TASK STATEMENT:
Retype the passage of the Tanzania climate study text starting with "The primary methods" and going on through "in the village.", keeping every word and mark unchanged.

PROVIDED TEXT:
○ ○ ○ ○
The International Panel on Climate Change (IPCC) predicts that average annual and daily temperatures in Tanzania will rise 2-4°C by 2075 as a direct result of anthropogenic climatic changes. Predicted resulting decreases in rainfall have the potential to undermine current and future efforts to eradicate poverty in Tanzania. Over 90% of the population is dependent on agriculture or agricultural activities. The variability and unpredictability of precipitation strongly affects agricultural production through poor water availability and soil erosion, as well as increases of pests and diseases. In rural regions of Tanzania modern adaptation methods to these challenges can be expensive, confusing, and difficult to access. As a result, these communities rely on traditional practices for adaptation that should be documented and analyzed for potential standardization and replication. This study documents the current impacts of climate change on the village of Buger in Karatu District, Tanzania and the existing local adaptation methods.

The primary methods used in the research were focus group discussions and structured interviews. The focus groups ranked the impacts of climate change by severity and several agricultural practices by effectiveness in increasing production. A semi-structured questionnaire was completed through interviews at 106 households in the village.
○ ○ ○ ○
(Stored items from a collection)
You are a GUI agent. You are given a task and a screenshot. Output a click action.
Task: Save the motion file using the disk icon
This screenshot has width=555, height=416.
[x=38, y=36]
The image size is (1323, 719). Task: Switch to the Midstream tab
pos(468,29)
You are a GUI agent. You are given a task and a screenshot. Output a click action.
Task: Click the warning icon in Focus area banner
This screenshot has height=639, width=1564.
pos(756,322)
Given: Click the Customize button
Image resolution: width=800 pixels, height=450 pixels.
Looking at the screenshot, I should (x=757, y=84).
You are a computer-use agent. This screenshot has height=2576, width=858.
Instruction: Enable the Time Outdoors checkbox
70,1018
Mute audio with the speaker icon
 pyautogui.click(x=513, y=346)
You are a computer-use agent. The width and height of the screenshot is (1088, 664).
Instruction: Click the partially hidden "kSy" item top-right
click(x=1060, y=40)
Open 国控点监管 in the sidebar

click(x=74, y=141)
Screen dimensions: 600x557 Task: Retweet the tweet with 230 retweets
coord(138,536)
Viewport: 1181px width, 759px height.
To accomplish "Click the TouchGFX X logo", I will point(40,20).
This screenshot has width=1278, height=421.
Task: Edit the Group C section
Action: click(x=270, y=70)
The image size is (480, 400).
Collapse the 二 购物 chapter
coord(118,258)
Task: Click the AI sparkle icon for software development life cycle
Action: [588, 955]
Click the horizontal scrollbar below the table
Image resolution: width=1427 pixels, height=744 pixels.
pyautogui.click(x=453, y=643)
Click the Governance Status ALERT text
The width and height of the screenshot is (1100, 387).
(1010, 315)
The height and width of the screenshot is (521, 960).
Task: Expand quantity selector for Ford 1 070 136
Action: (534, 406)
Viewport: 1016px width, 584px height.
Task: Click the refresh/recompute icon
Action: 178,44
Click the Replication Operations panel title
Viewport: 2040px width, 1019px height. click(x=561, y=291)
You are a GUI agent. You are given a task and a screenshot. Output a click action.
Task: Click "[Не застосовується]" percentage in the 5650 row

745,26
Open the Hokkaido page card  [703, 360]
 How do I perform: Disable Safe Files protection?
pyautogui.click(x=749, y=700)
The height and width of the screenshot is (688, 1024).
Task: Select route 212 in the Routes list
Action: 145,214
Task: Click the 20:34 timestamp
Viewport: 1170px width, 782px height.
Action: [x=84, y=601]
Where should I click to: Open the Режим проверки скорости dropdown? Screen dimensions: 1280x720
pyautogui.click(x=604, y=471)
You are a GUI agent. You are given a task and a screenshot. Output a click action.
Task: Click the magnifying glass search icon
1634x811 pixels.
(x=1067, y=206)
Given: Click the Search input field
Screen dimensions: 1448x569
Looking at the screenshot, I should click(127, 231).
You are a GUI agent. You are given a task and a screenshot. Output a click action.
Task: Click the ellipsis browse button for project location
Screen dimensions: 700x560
○ ○ ○ ○
EXERCISE RESULT:
The primary methods used in the research were focus group discussions and structured interviews. The focus groups ranked the impacts of climate change by severity and several agricultural practices by effectiveness in increasing production. A semi-structured questionnaire was completed through interviews at 106 households in the village.